Dick becomes frustrated with Gloria's frequent visits, and things come to a head when Gloria comes round whilst Sharon and Mandy are out shopping. Dick is trying to watch Grandstand and when Mandy returns he loses his temper. He throws Gloria out and she seeks refuge next door at the Butchers' house. She locks herself in the toilet. Dick and Mandy come round to the house, and Dick threatens Gloria with violence unless she unlocks the door and leaves the Butchers' house.

Eventually Christine talks her out of the toilet, assuring Gloria that Dick has gone. She is helped down the stairs, and Dick is waiting for her. He grabs her and tries to get her out of the house but is stopped by Ralph. Eventually a furious Dick leaves the house, followed by a hysterical Mandy after getting a slap across the face from Christine.

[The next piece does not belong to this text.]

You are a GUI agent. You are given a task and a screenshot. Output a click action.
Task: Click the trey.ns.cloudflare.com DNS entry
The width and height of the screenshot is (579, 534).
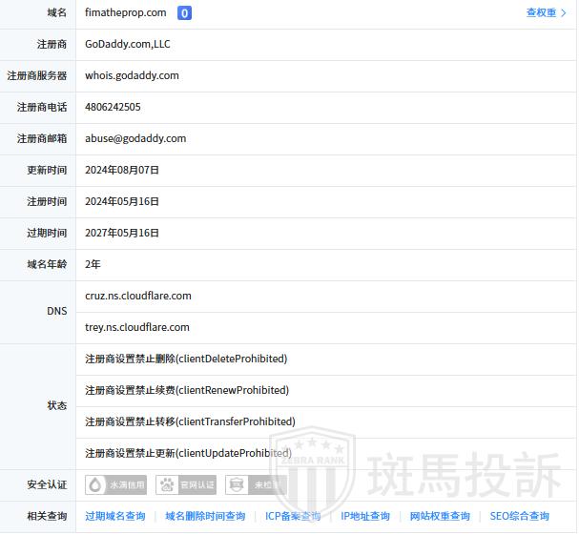point(137,327)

Ralph and Christine calm Gloria down with a cup of tea and also let her have a nap on their sofa. Christine goes next door to speak to Mandy and Dick to calm things down and arrange for them to take Gloria back to her Mum's. Mandy and Sharon go back to the Butchers' to take her home. They get a taxi and argue on the way.

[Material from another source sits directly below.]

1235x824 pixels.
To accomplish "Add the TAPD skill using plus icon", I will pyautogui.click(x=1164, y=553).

That evening, Dick and Mandy decide to try for a baby after all, whilst at the Butchers' house, Christine angrily tells Ralph she also wants to have a sex life and a family. Her pleas seemingly fall on deaf ears with Ralph, who carries on reading.

Some months later (around Christmas) Dick, Mandy and Gloria have reconciled. Mandy is heavily pregnant and Gloria comes round to listen to the baby, who is kicking frequently. Gloria now has a boyfriend, it seems. Gloria leaves to go to a party, and Dick jokes that he doubts whether the boyfriend will turn up to it.

==Production==

Janine Duvitski as Sharon

Leigh was determined, following the erratic uncontrolled elements he felt had marred his previous television film, Who's Who, to make a precise and utterly controlled film. Quoted in Michael Coveney's 1996 biography he said; "And that's what we got I think. It was also the first time I worked with far and away the best lighting cameraman I'd had up to that time, Remi Adefarasin." Another key friendship was forged with Simon Channing-Williams who worked as first assistant director on the film.

Having considered Harlow for the film's location, he decided finally to shoot in Canterbury, a choice strengthened when he discovered that Brenda Blethyn, whom he had cast in a role 'that was to be one of his most inspired creations', came from nearby Ramsgate. He also needed two adjacent houses, one semi-detached and privately owned, one a council house. Two such houses were found (at Nunnery Road/Oxford Road, just to the south the city centre) and most of the film - (though the opening sequence follows a removal van around Canterbury in the shadow of Canterbury Cathedral) - stays in and around that location.

==Screening==
The London Film Festival had recently changed its rule about not admitting television films to the annual showcase, and Grown-Ups was the first television film to be included. After the screening, Maurice Hatton, a fellow film-maker, and one with a lower-middle-class Jewish background in Manchester, asked Leigh if the film was autobiographical. Leigh had said no. In Michael Coveney's biography however, Leigh admitted that Hatton was right. Gloria was incorporating memories of Leigh's Auntie Janey, widowed by the First World War, who used to pop round to visit the Leigh family in Cavendish Road (in Broughton) at unexpected moments, peering through the window in her thick spectacles. And the shouting and the commotion was the sort of domestic babble he had grown up with. Leigh: "So yes, there is something autobiographical about Grown-Ups, and not just the screaming on the stairs. The whole atmosphere of people coming round, coming into a house. I now see that, after the RSC abortion, [Leigh had cancelled his 1978 piece for the company after ten weeks of rehearsal], I was plugging back into a world I knew about, things that directly concerned me: hell in the suburbs."